Some day he would sleep in a great room that was always cool and dark.

There would be trees and vines at his windows, or the scooped-out lift of the hill.

His clothing was wet with night-damp as he dressed.

When he went downstairs he found Gant rocking miserably upon the porch, his hand gripped over a walkingstick.

“Good-morning,” he said, “how do you feel?”

His father cast his uneasy flickering eyes on him, and groaned.

“Merciful God!

I’m being punished for my sins.”

“You’ll feel better in a little,” said Eugene.

“Did you eat anything?”

“It stuck in my throat,” said Gant, who had eaten heartily.

“I couldn’t swallow a bite.

How’s your hand, son?” he asked very humbly.

“Oh, it’s all right,” said Eugene quickly.

“Who told you about my hand?”

“She said I had hurt your hand,” said Gant sorrowfully.

“Ah-h!” said the boy angrily.

“No.

I wasn’t hurt.”

Gant leaned to the side and, without looking, clumsily, patted his son’s uninjured hand.

“I’m sorry for what I’ve done,” he said.

“I’m a sick man.

Do you need money?”

“No,” said Eugene, embarrassed.

“I have all I need.”

“Come to the office today, and I’ll give you something,” said Gant.

“Poor child, I suppose you’re hard up.”

But instead, he waited until Laura James returned from her morning visit to the city’s bathing-pool.

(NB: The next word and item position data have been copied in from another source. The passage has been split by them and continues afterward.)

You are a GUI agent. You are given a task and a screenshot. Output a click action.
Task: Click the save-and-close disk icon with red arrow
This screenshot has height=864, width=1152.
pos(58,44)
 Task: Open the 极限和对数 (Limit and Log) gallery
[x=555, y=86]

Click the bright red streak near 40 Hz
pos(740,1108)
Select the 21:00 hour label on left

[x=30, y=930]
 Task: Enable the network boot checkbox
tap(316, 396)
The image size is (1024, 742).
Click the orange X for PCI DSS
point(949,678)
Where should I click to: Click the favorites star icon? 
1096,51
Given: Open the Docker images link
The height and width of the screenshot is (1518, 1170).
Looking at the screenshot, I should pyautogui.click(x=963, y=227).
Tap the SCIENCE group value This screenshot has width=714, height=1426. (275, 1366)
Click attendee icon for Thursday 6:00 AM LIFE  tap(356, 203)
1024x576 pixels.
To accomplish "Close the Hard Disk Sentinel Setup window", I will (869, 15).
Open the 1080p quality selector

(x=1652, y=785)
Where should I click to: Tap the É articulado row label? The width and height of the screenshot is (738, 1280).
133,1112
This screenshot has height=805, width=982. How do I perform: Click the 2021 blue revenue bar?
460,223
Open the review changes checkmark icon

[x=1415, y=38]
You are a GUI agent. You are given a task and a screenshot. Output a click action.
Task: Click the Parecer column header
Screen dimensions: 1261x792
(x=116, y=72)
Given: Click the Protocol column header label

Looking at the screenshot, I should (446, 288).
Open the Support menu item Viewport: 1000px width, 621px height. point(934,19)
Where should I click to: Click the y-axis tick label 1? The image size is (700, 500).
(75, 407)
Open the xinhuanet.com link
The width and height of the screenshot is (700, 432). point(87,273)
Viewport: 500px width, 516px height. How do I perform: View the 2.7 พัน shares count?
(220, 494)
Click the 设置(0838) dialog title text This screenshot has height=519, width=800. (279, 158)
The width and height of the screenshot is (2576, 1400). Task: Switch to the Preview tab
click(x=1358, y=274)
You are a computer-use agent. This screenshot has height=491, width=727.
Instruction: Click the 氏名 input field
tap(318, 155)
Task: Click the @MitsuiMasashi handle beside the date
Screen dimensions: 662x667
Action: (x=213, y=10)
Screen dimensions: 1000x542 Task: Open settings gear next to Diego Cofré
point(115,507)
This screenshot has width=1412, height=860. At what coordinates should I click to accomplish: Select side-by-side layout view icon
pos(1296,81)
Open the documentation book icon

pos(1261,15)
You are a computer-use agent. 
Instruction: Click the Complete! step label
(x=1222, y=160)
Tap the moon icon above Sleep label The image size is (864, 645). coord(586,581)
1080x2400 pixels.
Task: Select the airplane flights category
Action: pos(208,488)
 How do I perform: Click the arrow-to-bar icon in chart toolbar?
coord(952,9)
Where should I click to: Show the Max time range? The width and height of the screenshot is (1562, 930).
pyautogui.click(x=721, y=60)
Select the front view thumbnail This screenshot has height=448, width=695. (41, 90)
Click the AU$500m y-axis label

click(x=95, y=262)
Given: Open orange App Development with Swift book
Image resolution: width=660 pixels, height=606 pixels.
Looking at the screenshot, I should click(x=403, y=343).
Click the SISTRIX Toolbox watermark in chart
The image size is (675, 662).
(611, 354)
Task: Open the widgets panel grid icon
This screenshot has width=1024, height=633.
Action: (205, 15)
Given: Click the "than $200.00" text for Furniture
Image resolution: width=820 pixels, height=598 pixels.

She came with her bathing-suit in one hand, and several small packages in the other.

More arrived by negro carriers.

She paid and signed,

“You must have a lot of money, Laura?” he said.

“You do this every day, don’t you?”

“Daddy gets after me about it,” she admitted, “but I love to buy clothes.

I spend all my money on clothes.”

“What are you going to do now?”

“Nothing — whatever you like.

It’s a lovely day to do something, isn’t it?”

“It’s a lovely day to do nothing.

Would you like to go off somewhere, Laura?”

“I’d love to go off somewhere with you,” said Laura James.

“That is the idea, my girl.

That is the idea,” he said exultantly, in throaty and exuberant burlesque.

“We will go off somewhere alone — we will take along something to eat,” he said lusciously.

Laura went to her room and put on a pair of sturdy little slippers.

Eugene went into the kitchen.

“Have you a shoe-box?” he asked Eliza.